Document section —
*** Block opens ***

In an amusing article in Smithsonian Magazine, a brain scan researcher discovers that he is a psychopath:


Quote:
[James] Fallon seeks to reconcile how he—a happily married family man—could demonstrate the same anatomical patterns that marked the minds of serial killers.

“I’ve never killed anybody, or raped anyone,” he says. “So the first thing I thought was that maybe my hypothesis was wrong, and that these brain areas are not reflective of psychopathy or murderous behavior.”
But no, a scientific theory is never discarded because of contrary evidence.

*** Block closes ***

Data to examine —
*** Block opens ***

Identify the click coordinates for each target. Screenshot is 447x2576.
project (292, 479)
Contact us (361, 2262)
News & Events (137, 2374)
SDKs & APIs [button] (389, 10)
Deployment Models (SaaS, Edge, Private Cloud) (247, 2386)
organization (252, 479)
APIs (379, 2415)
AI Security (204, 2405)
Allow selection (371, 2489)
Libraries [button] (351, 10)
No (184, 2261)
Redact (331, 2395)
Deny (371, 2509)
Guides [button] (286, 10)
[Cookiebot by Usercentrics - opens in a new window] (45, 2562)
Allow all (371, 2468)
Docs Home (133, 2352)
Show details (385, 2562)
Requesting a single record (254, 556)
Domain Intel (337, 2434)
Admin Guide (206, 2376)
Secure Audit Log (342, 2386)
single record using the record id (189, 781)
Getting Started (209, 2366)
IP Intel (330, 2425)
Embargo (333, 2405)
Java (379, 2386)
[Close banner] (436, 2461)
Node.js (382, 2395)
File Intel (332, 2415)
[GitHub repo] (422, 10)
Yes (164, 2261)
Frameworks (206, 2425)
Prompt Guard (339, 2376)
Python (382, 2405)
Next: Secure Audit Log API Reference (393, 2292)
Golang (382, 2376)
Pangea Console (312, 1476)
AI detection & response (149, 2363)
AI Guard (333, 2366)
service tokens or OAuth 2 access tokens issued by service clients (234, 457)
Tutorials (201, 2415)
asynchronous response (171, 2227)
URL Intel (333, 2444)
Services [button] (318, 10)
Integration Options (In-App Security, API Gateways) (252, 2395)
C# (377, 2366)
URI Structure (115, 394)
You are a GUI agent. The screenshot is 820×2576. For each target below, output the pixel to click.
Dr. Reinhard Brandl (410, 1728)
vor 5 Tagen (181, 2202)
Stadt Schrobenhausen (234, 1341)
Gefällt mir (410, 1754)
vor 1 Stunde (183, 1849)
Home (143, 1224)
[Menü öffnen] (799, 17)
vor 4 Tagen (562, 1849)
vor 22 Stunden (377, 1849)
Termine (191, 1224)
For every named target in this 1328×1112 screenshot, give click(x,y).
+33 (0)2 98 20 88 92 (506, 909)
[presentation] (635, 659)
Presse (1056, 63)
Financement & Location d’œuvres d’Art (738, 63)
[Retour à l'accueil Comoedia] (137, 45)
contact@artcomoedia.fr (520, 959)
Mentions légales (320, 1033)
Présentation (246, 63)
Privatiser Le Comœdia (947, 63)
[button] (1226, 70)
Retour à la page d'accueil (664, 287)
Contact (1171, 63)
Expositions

*** Block closes ***

In the excerpt about the brain scan researcher, which magazine ran the article? The data stand apart from the excerpt and have no connection to it.

Smithsonian Magazine